* Recorded data *
● ● ● ● ● ● ●

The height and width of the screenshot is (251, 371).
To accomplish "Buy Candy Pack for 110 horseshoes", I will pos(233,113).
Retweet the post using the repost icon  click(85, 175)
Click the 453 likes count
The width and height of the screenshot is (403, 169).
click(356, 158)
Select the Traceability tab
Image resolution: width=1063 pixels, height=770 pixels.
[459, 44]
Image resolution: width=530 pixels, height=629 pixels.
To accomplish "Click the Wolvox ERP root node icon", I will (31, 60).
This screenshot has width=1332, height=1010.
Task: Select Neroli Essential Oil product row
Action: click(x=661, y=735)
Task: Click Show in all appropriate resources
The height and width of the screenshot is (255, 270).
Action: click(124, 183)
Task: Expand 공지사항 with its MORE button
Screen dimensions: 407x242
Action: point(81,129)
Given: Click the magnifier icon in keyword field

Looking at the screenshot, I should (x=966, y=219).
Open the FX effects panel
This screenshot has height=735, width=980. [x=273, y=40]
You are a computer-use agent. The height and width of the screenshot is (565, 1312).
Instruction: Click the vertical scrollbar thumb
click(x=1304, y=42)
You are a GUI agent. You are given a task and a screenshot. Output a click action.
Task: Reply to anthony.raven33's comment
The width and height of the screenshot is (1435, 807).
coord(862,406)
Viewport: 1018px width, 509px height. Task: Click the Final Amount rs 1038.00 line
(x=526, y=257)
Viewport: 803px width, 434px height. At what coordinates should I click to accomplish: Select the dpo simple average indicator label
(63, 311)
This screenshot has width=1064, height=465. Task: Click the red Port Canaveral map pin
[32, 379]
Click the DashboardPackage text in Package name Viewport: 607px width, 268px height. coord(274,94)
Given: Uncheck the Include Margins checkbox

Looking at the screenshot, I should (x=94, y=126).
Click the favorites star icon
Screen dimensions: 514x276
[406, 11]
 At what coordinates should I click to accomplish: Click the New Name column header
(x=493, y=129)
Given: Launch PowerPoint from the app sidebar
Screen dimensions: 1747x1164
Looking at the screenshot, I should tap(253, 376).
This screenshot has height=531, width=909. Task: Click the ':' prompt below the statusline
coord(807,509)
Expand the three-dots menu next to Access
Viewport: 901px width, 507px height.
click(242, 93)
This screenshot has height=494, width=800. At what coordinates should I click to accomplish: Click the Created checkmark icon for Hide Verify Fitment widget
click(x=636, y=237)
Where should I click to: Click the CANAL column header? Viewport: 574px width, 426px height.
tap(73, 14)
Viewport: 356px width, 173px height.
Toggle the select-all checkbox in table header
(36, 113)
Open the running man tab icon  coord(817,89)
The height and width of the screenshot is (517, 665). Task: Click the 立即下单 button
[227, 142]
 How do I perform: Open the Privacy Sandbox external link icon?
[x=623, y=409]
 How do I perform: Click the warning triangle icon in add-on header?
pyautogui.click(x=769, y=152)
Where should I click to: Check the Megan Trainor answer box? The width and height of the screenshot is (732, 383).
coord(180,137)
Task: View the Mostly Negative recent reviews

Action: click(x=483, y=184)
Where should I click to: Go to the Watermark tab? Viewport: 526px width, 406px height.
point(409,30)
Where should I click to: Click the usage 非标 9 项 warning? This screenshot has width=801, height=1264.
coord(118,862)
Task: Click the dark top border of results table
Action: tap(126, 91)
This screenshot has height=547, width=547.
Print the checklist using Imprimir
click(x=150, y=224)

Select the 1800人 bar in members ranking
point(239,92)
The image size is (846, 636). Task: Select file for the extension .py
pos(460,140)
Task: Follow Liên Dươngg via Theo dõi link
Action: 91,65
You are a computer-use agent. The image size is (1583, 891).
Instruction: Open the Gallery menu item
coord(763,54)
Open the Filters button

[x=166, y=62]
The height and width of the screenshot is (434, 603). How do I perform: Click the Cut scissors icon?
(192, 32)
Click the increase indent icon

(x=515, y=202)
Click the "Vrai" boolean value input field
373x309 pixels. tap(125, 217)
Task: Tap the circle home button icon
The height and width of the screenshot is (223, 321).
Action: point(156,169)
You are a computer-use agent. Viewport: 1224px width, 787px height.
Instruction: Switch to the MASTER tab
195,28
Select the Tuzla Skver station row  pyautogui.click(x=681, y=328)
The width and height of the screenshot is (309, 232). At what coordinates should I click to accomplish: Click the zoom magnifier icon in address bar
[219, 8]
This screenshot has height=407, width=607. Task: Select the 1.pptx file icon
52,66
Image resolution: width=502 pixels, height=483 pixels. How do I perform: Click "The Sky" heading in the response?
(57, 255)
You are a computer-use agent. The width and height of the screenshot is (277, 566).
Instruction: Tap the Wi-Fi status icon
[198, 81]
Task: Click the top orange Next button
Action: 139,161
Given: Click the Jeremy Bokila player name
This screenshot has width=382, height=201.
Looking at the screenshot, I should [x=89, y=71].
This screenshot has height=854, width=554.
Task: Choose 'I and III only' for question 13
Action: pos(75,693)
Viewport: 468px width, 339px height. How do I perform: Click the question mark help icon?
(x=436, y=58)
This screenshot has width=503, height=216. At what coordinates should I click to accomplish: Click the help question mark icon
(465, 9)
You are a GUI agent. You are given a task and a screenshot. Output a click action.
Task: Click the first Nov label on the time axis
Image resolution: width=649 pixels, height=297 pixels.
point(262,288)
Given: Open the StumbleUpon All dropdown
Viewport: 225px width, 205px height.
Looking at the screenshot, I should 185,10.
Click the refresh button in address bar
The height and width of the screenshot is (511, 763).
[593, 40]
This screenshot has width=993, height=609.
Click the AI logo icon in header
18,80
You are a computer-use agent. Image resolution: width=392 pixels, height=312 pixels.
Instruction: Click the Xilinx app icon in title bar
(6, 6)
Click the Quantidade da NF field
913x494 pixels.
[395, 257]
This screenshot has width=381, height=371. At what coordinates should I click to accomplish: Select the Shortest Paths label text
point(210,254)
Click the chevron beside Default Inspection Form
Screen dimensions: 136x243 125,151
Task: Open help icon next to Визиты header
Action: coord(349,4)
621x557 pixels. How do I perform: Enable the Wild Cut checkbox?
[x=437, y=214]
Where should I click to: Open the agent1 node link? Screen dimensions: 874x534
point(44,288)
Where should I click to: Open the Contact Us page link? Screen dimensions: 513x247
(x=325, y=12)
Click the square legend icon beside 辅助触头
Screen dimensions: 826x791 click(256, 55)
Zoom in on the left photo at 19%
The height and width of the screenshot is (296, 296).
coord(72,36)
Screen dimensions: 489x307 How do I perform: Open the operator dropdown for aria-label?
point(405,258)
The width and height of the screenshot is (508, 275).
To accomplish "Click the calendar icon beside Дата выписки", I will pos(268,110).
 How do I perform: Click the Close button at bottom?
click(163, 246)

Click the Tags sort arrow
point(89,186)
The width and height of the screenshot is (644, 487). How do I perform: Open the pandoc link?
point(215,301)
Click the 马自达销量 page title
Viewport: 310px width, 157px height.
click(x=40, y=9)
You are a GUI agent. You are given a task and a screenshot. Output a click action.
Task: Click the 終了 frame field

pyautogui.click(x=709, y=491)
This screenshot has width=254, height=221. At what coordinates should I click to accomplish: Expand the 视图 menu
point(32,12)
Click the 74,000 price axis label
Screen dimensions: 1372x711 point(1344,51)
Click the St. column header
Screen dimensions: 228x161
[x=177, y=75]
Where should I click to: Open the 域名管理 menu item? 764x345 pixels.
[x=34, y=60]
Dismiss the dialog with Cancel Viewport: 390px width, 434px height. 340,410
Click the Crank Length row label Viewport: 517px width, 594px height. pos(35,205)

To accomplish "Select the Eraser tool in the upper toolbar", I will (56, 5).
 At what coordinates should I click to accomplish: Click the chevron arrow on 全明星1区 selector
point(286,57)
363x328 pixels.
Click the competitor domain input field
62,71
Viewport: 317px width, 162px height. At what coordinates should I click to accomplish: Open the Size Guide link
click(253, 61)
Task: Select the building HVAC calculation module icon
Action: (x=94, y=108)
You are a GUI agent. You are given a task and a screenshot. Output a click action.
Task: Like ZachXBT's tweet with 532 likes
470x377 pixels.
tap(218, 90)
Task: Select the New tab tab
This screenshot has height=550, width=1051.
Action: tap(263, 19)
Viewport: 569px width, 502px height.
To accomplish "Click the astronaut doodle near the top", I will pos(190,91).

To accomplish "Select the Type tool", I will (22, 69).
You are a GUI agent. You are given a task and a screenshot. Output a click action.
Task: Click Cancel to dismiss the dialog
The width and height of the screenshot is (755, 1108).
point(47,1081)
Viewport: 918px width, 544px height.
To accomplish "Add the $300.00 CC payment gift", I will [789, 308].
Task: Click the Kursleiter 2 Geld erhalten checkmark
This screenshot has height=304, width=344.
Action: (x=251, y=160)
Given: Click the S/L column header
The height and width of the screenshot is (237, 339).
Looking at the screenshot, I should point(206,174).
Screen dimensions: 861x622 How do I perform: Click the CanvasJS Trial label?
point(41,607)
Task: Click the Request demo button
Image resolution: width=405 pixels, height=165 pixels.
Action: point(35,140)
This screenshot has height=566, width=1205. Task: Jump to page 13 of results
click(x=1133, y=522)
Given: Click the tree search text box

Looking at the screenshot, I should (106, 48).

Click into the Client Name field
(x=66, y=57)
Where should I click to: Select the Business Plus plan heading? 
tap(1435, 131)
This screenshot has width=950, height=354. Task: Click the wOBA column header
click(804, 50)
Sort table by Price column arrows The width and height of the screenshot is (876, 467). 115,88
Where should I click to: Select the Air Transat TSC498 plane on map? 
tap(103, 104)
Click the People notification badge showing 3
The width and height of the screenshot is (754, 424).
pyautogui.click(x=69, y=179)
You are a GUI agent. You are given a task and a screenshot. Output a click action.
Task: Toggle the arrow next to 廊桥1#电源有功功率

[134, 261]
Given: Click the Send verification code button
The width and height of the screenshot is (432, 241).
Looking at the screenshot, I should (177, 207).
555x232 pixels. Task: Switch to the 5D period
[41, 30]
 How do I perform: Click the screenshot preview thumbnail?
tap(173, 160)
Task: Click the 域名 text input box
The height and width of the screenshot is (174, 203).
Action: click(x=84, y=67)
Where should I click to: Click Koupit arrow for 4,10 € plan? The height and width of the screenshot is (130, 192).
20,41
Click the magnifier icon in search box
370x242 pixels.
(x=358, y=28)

● ● ● ● ● ● ●

* Instructions for the task *
The required output is every line above from the one with "Instruction: Switch to the MASTER tab" down to the one with "Given: Click the Jeremy Bokila player name", restated word for word, ends included.

* Solution to this problem *
Instruction: Switch to the MASTER tab
195,28
Select the Tuzla Skver station row  pyautogui.click(x=681, y=328)
The width and height of the screenshot is (309, 232). At what coordinates should I click to accomplish: Click the zoom magnifier icon in address bar
[219, 8]
This screenshot has height=407, width=607. Task: Select the 1.pptx file icon
52,66
Image resolution: width=502 pixels, height=483 pixels. How do I perform: Click "The Sky" heading in the response?
(57, 255)
You are a computer-use agent. The width and height of the screenshot is (277, 566).
Instruction: Tap the Wi-Fi status icon
[198, 81]
Task: Click the top orange Next button
Action: 139,161
Given: Click the Jeremy Bokila player name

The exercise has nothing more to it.